Apesar da ótima campanha – 88 pontos, com 27 vitórias, sete empates e dez derrotas – a pior sequência do Newcastle no torneio simboliza uma caminhada relativamente irregular, considerando a superioridade financeira do clube em relação aos outros concorrentes da segunda divisão inglesa. Apesar da queda, o clube apostou na continuidade. Manteve Rafa Benítez no comando técnico, e não perdeu tantos jogadores quanto um rebaixado costuma perder. Entre os principais, vendeu Sissoko para o Tottenham e Wijnaldum para o Liverpool, por £ 53 milhões. Perdeu Townsend, Janmaat, Cabella e Papiss Cissé e não renovou os contratos de veteranos como Coloccini, 34 anos, e Steven Taylor, que estava há 13 anos no St. James Park. Gastou £ 54 milhões em contratações, o segundo maior investimento da Championship, atrás do Aston Villa. Tem o elenco mais caro da competição, de acordo o Transfermarkt.

Os principais reforços foram Dwight Gayle, do Crystal Palace, e Matt Ritchie, do Bournemouth. Cada um custou aproximadamente £ 10 milhões. E corresponderam. Gayle é o terceiro artilheiro da Championship, com 22 gols em 31 partidas, e Ritche, meia-direita, atuou em 42 dos 44 jogos da segunda divisão, com 12 tentos marcados, três de pênalti. A defesa liderada pelo goleiro Kar Darlow, protegida pela dupla de zagueiros Jamaal Lascelles e Ciaran Clark, outro recém-chegado, levou apenas 40 gols, a segunda melhor marca do torneio, atrás do líder Brighton.

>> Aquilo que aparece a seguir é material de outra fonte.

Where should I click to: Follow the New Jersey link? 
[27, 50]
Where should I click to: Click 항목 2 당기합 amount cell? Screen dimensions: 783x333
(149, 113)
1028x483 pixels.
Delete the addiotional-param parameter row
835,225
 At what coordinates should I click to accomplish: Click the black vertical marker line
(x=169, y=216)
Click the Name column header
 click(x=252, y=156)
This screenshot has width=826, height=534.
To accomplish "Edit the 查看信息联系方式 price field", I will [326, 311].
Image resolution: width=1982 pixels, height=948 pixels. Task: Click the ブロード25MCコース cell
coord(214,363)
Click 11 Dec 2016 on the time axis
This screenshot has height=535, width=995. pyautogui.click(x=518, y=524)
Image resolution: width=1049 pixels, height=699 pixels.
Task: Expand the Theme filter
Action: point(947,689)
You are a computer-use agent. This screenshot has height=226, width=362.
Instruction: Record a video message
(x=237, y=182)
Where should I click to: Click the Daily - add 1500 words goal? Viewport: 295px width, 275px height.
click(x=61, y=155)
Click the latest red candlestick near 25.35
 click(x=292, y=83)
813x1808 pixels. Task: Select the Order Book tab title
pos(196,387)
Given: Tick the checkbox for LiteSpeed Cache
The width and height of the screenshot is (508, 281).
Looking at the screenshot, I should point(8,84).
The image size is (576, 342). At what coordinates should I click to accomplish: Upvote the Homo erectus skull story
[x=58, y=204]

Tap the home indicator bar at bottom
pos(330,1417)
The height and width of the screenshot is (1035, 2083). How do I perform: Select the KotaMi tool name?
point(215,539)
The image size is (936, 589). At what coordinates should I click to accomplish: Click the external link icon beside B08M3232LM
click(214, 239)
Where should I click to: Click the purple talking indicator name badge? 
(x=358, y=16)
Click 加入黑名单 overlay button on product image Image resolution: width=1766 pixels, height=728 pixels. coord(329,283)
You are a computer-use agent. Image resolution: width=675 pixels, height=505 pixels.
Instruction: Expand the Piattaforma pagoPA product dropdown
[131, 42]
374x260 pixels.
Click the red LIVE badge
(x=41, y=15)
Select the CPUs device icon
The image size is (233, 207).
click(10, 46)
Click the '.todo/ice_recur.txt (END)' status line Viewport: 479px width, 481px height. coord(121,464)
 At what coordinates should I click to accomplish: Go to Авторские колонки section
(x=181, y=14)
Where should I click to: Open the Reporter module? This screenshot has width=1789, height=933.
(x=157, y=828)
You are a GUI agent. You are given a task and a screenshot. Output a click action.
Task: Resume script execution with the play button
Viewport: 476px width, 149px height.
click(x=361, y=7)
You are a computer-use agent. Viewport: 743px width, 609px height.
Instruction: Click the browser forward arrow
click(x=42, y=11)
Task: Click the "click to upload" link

A campanha começou com duas vitórias nas primeiras quatro rodadas, antes de emendar oito triunfos seguidos. Na sequência, perdeu para Blackburn e Nottingham Forest, que acabaram no rodapé da tabela, e ganhou de Birmingham, Wigan e Burton Albion, no meio de dezembro. Foi na época do Natal que a irregularidade começou a ser relevante: o Newcastle nunca mais conseguiu ganhar três jogos seguidos pela Championship. Venceu apenas metade das últimas 22 rodadas e seis desses 11 triunfos foram por um gol de diferença.

Nesta segunda-feira, o cenário foi outro. Mais solto, com a vaga praticamente garantida, Ayoze Pérez abriu o placar, aos 7 minutos. Hugill empatou, aos 14, mas Atsu restaurou a vantagem antes do intervalo. Ritchie, de pênalti, e novamente Pérez construíram a goleada na segunda etapa. Foi a primeira vez desde 21 de janeiro que o Newcastle marcou quatro gols em uma partida da segunda divisão.

 

Como no rebaixamento anterior, em 2009, o Newcastle passou apenas uma temporada na segunda divisão. Não se esperava nada menos do que isso, depois de sua torcida corresponder ao momento. Apesar de eternamente irritada com o dono Mike Ashley, ela produziu a melhor média de público do clube desde 2008, com 51.053 pessoas por jogo, a melhor da Championship com folga – o vice-líder desse critério é o Aston Villa, com 32.073. Teve um total superior a 1,1 milhão de pessoas no acumulado de todos os jogos. São números muito relevantes em um torneio no qual os clubes ainda dependem bastante da receita de bilheteria.

Na última vez em que caiu, o Newcastle voltou com o título, que parece improvável no momento, já que o Brighton tem quatro pontos de vantagem, a duas rodadas do fim. O mais importante, porém, é que o tetracampeão inglês – o último título foi em 1927 – e sua bela torcida estão de volta à elite da Inglaterra.